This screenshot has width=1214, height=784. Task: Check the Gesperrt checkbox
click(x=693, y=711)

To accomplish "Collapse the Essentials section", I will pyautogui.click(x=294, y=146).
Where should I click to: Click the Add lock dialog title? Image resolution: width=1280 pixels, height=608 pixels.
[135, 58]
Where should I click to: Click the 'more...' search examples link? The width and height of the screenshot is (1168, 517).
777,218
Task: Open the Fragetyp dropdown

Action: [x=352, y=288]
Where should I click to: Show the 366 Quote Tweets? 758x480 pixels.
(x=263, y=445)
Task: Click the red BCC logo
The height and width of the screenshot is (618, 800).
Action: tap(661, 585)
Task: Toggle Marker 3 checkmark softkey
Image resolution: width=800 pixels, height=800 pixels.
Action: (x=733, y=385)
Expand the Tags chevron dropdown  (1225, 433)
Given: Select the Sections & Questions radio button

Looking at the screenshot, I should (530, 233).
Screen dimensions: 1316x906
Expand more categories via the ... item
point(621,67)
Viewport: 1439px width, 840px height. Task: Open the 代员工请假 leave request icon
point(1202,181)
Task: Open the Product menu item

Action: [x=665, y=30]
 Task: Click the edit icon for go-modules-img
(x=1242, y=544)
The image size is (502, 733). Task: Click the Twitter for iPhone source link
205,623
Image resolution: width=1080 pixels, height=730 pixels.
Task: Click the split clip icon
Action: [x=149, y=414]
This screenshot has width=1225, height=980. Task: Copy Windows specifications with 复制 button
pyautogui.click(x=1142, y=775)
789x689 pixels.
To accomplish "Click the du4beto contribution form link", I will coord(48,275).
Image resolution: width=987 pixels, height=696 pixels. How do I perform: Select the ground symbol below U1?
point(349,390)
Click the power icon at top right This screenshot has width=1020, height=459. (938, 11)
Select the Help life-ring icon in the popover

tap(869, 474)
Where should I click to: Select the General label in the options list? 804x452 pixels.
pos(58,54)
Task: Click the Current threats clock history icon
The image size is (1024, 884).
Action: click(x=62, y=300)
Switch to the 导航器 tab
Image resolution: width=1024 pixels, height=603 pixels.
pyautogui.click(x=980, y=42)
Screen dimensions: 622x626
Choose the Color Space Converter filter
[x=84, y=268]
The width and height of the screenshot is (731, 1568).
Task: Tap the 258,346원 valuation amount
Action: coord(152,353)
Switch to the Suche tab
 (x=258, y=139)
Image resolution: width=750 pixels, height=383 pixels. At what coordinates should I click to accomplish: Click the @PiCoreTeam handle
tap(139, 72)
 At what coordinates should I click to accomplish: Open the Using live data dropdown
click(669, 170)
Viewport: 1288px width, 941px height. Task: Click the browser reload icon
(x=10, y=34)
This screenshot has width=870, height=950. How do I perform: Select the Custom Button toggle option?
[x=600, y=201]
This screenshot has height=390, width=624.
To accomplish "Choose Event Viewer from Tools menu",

....

WHAT IS EXPECTED: Task for the records above: copy every line in which the word "will" occurs.

EXPECTED OUTPUT:
To accomplish "Collapse the Essentials section", I will pyautogui.click(x=294, y=146).
To accomplish "Click the du4beto contribution form link", I will coord(48,275).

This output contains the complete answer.